Tuesday, 3 June 2008

Chris - the Brother I Loved







"With his imagination and his fingers, Chris McGregor created a rich legacy of music, infused with the rhythms and harmonies of Africa. Tony McGregor remembers his brother, the jazz giant who died in 1990." This article was first published in the South African jazz journal TwoTone in March 1992.


From a young boy running over the rolling hills of the Transkei (now the Eastern part of the Eastern Cape Province), quickly picking up the rhythm and melody happening all around him, to the owner of a peaceful farm in a beautiful valley in the South West of France - this is the story of the brother I loved.

In between lay the years of study, the years of listening and learning, which took him from the lecture halls of the College of Music in Cape Town to the shebeens and beer halls of Langa, Nyanga, Soweto and countless places between. The on to the jazz clubs, cafes and eventually the concert halls of Europe.

And always litening, picking up the rhythm, the melody, the harmony of whatever was happening around him.

One of my favourite memories of Chris is of the time I arrived at the Moulin de Madone (his farm in France) on my first visit to Europe in 1979. I was suffering from deep culture shock, not to mention the effects of a gruelling three-week tour of Germany and Switzerland with a party of journalists from South Africa. I had left the party the day before in Geneva and had flown to Paris, then taken the train first to Bordeau and then Tonneins. There I found a taxi driver who agreed to take me to the Moulin. I had no idea where it was. I was exhausted and felt lost.

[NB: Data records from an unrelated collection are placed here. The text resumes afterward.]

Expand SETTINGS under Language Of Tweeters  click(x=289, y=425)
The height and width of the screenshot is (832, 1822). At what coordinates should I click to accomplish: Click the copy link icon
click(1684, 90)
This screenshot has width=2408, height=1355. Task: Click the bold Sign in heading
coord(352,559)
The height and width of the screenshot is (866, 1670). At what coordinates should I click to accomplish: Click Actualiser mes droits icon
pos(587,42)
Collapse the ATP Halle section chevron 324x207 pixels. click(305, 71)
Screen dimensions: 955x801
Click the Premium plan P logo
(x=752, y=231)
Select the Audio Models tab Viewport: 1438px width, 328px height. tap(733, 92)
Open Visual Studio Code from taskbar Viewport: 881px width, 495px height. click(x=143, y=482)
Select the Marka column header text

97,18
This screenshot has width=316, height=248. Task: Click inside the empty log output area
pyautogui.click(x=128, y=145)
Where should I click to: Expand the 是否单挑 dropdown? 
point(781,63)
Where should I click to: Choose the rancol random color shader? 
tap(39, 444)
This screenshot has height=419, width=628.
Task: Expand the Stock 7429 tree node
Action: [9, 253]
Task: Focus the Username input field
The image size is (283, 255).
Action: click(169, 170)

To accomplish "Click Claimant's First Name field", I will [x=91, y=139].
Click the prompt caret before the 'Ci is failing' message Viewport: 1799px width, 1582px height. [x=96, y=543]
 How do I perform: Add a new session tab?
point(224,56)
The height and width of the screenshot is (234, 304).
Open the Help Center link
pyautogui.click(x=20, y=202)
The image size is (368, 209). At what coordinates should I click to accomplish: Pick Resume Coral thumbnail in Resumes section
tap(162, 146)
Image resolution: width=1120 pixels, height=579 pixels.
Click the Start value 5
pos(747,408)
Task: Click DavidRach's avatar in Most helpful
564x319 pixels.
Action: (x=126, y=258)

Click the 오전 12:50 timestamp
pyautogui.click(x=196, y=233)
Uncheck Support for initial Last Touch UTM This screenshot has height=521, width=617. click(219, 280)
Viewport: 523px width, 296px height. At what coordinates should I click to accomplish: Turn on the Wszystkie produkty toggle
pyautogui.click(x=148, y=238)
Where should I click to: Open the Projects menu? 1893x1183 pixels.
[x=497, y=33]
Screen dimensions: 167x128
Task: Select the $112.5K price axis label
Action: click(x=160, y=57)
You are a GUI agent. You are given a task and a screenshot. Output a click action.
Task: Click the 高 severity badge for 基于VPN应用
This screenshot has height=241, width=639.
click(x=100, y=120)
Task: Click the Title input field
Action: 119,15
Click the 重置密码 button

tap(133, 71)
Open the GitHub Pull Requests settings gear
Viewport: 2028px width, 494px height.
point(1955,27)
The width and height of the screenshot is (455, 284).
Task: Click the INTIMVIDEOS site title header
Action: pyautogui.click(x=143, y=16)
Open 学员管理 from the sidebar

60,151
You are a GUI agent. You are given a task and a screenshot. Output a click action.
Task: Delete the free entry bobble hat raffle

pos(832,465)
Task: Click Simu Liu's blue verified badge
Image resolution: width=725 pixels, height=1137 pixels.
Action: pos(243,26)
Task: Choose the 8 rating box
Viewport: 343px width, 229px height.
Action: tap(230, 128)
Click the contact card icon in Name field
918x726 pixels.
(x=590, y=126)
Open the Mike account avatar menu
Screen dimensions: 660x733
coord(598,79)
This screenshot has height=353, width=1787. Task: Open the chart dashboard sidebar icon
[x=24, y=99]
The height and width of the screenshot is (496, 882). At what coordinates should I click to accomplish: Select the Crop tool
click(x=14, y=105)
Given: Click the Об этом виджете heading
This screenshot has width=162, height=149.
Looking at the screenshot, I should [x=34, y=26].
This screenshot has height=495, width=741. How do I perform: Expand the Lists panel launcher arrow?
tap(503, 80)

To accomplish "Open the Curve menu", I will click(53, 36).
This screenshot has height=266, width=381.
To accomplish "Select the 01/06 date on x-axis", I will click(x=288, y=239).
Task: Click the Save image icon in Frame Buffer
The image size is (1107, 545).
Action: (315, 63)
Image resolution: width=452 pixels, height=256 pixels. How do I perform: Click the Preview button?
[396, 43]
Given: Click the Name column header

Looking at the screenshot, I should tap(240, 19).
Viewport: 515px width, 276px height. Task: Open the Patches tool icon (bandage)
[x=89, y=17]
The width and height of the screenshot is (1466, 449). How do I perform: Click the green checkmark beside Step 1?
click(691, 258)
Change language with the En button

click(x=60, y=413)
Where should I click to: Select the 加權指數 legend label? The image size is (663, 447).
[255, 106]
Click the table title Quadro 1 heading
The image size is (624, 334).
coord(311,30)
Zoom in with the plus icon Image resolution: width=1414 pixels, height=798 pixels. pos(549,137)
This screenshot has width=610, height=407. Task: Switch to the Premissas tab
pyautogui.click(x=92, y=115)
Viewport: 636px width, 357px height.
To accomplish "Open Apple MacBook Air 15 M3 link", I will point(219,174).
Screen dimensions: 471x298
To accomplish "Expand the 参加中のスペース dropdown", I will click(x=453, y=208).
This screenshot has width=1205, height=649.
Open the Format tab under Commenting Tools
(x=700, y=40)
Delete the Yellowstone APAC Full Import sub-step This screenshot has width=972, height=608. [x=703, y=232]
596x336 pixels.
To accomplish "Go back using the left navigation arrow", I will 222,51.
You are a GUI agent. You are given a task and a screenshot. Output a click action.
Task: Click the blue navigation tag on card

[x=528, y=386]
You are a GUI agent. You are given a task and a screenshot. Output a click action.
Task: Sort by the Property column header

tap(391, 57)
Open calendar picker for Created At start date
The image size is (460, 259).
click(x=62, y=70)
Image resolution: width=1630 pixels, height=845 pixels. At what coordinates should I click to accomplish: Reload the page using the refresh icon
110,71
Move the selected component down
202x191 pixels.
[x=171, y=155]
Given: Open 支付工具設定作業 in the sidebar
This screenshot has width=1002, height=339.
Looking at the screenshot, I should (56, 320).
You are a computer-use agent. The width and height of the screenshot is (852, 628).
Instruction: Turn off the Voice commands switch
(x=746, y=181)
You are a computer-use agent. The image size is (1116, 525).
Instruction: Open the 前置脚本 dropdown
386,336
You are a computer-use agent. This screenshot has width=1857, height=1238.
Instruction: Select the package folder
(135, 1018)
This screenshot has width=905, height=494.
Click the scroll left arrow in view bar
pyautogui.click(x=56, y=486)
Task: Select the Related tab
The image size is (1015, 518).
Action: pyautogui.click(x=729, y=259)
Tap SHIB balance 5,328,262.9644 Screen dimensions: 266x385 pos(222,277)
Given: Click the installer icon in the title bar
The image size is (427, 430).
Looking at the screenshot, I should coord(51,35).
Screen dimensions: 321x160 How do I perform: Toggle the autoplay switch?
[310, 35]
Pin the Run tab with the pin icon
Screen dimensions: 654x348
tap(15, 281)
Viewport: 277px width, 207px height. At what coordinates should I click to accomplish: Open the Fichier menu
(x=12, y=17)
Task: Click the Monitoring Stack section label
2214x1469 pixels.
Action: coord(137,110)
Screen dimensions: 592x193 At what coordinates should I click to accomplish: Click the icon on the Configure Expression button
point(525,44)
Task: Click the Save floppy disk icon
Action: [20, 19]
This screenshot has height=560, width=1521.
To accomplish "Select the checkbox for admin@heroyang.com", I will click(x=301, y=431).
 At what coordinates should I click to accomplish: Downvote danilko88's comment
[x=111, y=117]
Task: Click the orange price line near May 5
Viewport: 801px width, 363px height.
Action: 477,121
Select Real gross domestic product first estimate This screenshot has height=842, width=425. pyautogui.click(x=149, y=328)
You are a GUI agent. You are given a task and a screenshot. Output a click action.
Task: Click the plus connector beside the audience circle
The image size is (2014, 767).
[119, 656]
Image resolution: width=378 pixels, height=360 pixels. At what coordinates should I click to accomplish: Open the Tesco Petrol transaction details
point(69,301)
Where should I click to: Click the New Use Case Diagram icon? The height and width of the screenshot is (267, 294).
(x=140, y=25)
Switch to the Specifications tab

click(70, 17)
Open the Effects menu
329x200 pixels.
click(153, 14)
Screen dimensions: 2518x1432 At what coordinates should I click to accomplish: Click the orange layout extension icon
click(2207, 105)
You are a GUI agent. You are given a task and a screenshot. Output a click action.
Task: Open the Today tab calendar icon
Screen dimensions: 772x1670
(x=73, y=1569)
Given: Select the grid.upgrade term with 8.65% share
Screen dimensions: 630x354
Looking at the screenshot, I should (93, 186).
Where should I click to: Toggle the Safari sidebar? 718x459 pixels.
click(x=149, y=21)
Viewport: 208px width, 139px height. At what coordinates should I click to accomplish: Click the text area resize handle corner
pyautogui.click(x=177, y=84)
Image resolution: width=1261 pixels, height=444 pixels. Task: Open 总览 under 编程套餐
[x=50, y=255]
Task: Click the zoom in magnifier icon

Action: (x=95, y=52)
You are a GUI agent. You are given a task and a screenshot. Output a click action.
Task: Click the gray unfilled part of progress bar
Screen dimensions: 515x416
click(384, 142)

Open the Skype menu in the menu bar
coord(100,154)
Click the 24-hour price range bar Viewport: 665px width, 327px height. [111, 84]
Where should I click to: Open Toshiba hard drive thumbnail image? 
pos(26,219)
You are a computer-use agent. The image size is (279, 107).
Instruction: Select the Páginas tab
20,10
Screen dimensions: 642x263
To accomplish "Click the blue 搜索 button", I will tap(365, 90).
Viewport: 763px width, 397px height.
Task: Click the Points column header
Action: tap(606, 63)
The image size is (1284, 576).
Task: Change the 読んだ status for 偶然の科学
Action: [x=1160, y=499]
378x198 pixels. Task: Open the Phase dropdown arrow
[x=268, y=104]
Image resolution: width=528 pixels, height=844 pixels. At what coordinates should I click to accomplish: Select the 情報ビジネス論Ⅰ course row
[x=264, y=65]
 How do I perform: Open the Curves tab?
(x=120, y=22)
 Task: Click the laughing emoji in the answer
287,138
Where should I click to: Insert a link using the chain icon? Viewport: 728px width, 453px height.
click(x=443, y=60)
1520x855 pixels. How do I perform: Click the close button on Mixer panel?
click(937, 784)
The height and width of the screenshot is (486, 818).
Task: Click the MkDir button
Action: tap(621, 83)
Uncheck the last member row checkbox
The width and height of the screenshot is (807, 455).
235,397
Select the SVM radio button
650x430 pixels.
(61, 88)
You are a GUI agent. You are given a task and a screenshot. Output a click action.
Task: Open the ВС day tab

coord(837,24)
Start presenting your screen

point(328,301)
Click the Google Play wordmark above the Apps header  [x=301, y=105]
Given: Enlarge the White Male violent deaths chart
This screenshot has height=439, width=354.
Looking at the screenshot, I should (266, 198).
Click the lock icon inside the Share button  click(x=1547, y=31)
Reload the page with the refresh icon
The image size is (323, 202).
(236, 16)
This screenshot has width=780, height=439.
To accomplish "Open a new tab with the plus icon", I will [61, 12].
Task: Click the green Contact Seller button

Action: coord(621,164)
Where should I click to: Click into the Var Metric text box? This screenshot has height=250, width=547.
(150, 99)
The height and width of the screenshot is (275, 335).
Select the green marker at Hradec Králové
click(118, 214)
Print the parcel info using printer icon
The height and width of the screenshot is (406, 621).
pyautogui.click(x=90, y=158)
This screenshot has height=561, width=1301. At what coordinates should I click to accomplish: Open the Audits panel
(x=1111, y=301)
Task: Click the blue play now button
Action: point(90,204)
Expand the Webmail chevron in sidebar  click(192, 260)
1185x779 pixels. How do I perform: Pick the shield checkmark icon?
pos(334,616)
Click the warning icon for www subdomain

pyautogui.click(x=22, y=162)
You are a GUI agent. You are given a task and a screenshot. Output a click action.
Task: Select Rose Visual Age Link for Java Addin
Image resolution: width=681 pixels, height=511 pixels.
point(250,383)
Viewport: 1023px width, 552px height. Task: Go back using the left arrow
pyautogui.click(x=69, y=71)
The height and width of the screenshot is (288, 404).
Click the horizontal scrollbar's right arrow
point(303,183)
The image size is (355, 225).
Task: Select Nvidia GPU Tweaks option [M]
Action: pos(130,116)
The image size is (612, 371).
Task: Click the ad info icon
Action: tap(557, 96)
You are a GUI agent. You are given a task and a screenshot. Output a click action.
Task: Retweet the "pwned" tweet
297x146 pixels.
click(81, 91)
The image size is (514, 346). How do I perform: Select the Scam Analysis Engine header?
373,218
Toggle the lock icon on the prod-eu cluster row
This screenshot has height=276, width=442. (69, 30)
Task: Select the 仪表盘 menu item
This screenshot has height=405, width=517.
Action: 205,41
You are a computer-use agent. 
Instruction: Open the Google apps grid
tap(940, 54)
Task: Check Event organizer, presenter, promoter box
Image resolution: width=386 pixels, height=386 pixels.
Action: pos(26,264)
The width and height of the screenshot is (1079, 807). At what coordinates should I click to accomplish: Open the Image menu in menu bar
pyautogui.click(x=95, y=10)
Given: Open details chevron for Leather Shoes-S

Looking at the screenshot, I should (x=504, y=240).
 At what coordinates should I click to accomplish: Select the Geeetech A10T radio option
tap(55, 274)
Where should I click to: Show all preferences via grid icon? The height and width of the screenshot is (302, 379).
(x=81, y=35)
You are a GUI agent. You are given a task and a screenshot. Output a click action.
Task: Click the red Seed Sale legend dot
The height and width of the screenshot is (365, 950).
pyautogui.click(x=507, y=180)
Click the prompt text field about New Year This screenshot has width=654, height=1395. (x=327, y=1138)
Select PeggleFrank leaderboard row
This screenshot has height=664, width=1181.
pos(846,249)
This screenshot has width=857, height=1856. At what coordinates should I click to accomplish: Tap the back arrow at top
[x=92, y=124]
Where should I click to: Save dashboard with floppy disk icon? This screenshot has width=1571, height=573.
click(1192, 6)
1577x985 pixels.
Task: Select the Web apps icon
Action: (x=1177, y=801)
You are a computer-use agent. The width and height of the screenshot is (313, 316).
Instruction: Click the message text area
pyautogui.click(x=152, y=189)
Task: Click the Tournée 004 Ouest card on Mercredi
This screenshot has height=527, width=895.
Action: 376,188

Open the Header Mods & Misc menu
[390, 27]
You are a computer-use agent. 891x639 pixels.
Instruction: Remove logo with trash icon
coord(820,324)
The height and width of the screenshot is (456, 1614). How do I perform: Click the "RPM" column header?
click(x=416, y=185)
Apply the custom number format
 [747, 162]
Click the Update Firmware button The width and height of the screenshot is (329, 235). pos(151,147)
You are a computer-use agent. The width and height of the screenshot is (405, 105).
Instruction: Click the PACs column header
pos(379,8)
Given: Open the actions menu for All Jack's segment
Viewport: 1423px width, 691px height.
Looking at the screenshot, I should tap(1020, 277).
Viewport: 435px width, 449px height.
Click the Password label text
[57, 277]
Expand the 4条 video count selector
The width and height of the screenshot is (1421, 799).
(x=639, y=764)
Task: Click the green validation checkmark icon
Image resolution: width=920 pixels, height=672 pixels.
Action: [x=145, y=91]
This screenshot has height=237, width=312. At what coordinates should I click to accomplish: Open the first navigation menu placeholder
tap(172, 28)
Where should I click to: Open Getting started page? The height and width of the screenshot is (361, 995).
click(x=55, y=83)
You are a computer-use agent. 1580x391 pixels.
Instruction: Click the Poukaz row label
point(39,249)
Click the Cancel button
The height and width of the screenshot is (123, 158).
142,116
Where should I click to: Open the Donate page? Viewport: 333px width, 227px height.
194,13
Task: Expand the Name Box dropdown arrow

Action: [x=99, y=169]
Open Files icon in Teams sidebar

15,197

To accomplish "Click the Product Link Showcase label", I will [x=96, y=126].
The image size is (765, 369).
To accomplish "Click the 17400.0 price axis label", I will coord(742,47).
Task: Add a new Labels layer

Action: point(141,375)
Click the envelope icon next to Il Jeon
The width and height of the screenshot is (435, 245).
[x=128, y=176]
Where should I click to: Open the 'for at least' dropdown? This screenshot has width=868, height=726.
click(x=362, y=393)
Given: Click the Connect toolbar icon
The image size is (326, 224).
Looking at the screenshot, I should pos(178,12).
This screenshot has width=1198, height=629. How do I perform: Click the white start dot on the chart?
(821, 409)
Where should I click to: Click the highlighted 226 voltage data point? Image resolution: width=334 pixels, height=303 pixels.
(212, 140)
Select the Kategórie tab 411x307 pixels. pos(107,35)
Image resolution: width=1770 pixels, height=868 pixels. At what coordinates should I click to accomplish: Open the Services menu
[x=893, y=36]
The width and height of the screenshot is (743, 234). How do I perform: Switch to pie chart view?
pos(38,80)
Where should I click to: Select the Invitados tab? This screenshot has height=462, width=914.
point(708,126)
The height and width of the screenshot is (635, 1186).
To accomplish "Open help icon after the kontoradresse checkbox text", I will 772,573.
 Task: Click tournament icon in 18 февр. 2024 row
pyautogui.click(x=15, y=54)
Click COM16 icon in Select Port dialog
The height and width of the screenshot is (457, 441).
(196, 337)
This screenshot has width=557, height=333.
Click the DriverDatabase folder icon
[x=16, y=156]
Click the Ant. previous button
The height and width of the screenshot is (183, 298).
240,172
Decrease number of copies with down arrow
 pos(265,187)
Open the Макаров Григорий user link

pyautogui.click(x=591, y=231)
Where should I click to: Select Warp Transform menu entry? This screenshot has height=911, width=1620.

After a drive of about 40 minutes through rolling green hill, not unlike those of the Transkei, we arrived at a rambling, rather ramshackly building. "Le Moulin," the driver annoiunced tersely and I got out of the cart just as Chris came to greet me, arms outstretched, long grey hair and beard flwoing, and that deep, loving voice, "Hey, Anthony!"

We spent some time talking and, getting my things sorted out, walking around the farm. Maxine, Chris' wonderful wife, was out driving with her sister who was also visiting, so Chris and I had some hours on our own.

At suppertime Chris asked what I fancied for the evening meal. "How about omelettes aux herbes sauvage?" he asked.

As we walked together Chris picked leaves from a variety of wild plants next to the road or in the fields.

Back in the kitchen - an amazing room with onions and garlic hanging next to windows garlanded with spiders' webs, posters on the walls and a grand piano in the corner - eggs were broken into a large pan and mixed with the leaves he had picked.

We ate the best omelettes I have ever tasted with thick chunks of bread - a far cry from the super-refined, homogenised food I had been eating for three weeks.

For me this episode epitomises some of Chris' most wonderful qualities - his connectedness to the environment around him and his ability to create a tasty meal from what was at hand - be it a meal for the palate or a meal for the ears. He took what he found and then transformed it with his imagination and skilled, strong fingers.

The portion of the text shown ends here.